The economic policy of the United States has in recent memory been directed almost entirely toward the goal of growth, and treated, accordingly, as the preserve of experts and corporate and financial insiders. Policy initiated outside this preserve has been limited, for the most part, to a set of narrowly defined issues (such as health care, retirement security, pollution, etc.) considered fit for democratic deliberation. This compartmentalized approach, we now know, is guaranteed to be an exercise in damage control, requiring obsessive vigilance and leaving a trail of frustration. Instead of trying to prod or seduce companies into doing what they cannot justify from a profit standpoint, we should be trying to bring everyday corporate thinking into rough alignment with the goals of society as a whole.

That will mean, as Bogle says, finding efficient ways to check the speculative excesses of today’s financial markets and cut down on the tremendous amount of energy and human as well as economic resources that go into the pursuit of what he calls “aggressive financial targets” at the expense of “character, integrity, enthusiasm, conviction, and passion.” It will also mean (in exchange for the privileges and rewards of incorporation and access to regulated financial markets) coming up with mechanisms to recognize the stakeholder status of longtime employees and local communities, and—as we are just beginning to do on environmental issues—bringing some of the intangible concerns of work life and community and social wealth onto the corporate balance sheet.
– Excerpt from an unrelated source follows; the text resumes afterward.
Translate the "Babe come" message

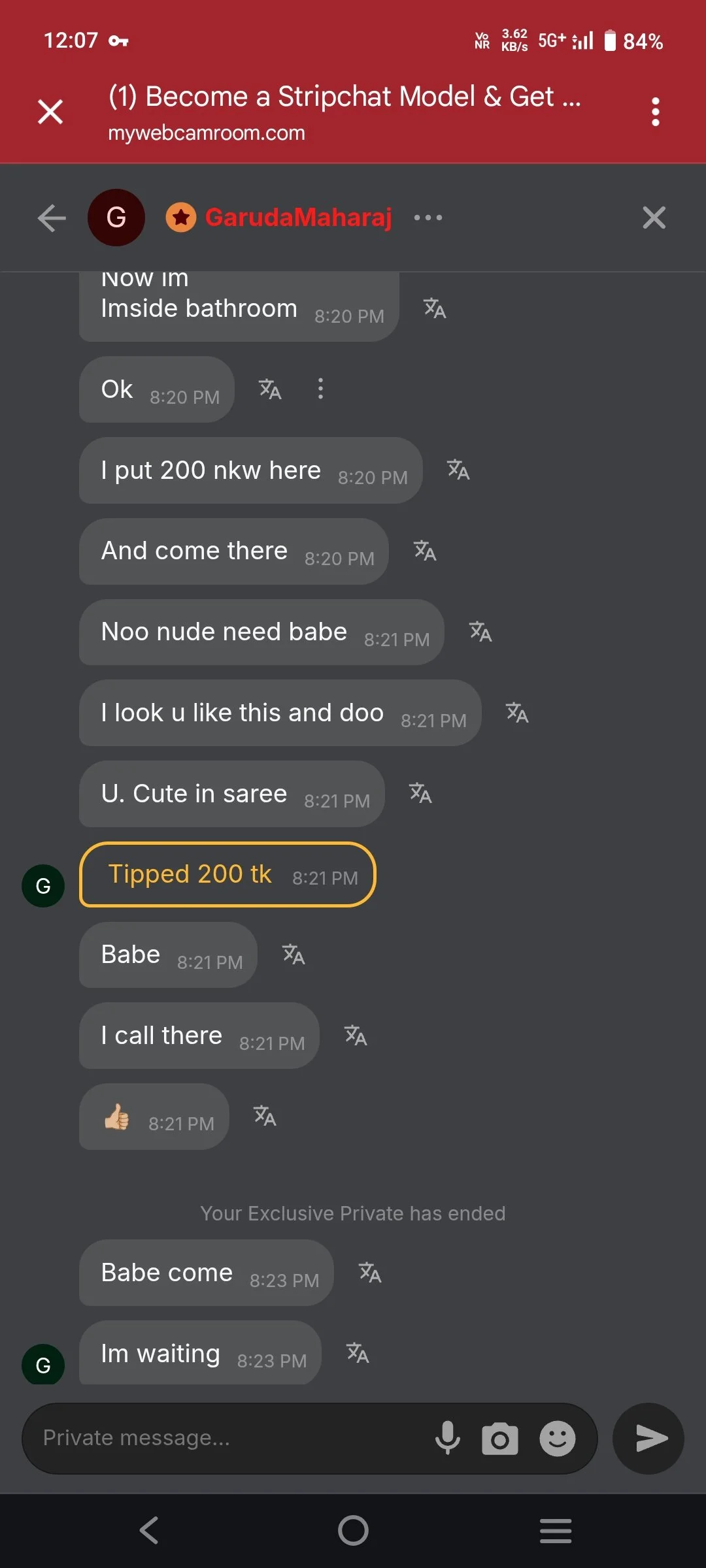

Devising workable policies in service of these aims; forging new approaches into a coherent and convincing program; looking for strategic ways to loosen the hold that the free-market mythology still has on us—that is the great challenge of this fluid moment in our national story. It is a project filled with difficulties, and, as yet, not so obvious potential. The injuries examined by these books are felt, to one degree or another, by most Americans. A countermovement might eventually be as broad as the harm, reaching across some of the lines that have defined American politics, unconstructively, since the 1970s; such a movement could, in time, draw support from inside as well as outside the business world, since, as Bogle so plainly shows, many corporate decisions reflexively attributed by supporters and critics alike to a “bottom-line mentality” in fact serve what he calls “the wrong bottom line”—one that not only shortchanges investors but tramples on many of the impulses that people naturally bring to the work of creating and building businesses.
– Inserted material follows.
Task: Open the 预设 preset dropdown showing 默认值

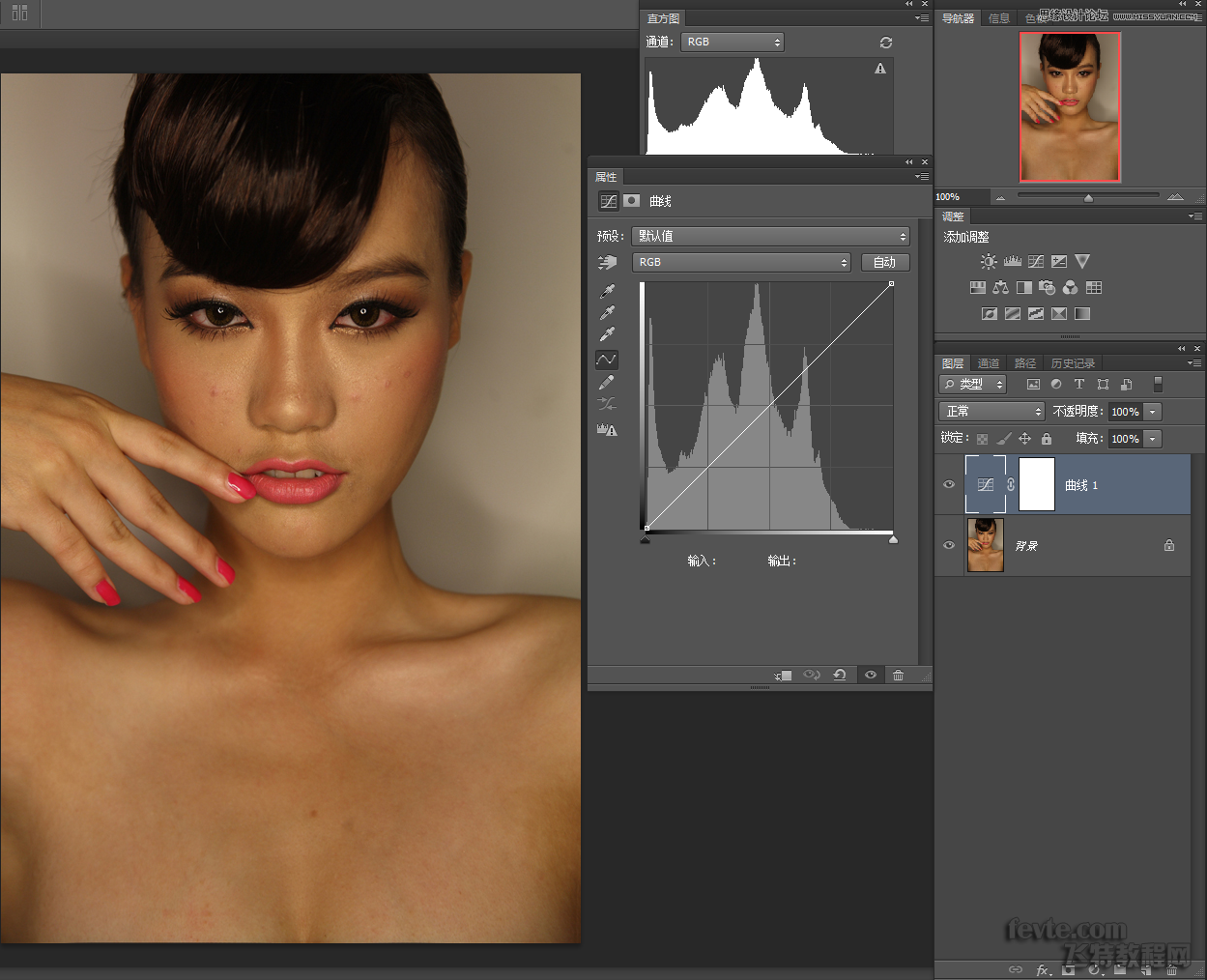Action: [770, 235]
Most Americans are troubled by the culture of dealmaking and financial engineering and insider self-enrichment that Bogle deplores; by the callous treatment of workers and work life that Uchitelle describes; by the erosion of communities and community institutions that LeRoy examines. Not very far below the political surface, most of us feel some version of the same vexed ambivalence toward corporate America—dazzled by the conveniences and comforts it delivers, yet resentful of the tradeoffs that it continually demands; few Americans would be anything but grateful if our corporations and financial institutions could develop some respect for our non-material and non-individualistic selves. It is hard to imagine such a fundamental transformation of these giant institutions. It is even harder to imagine a better world in which they remain essentially what they are.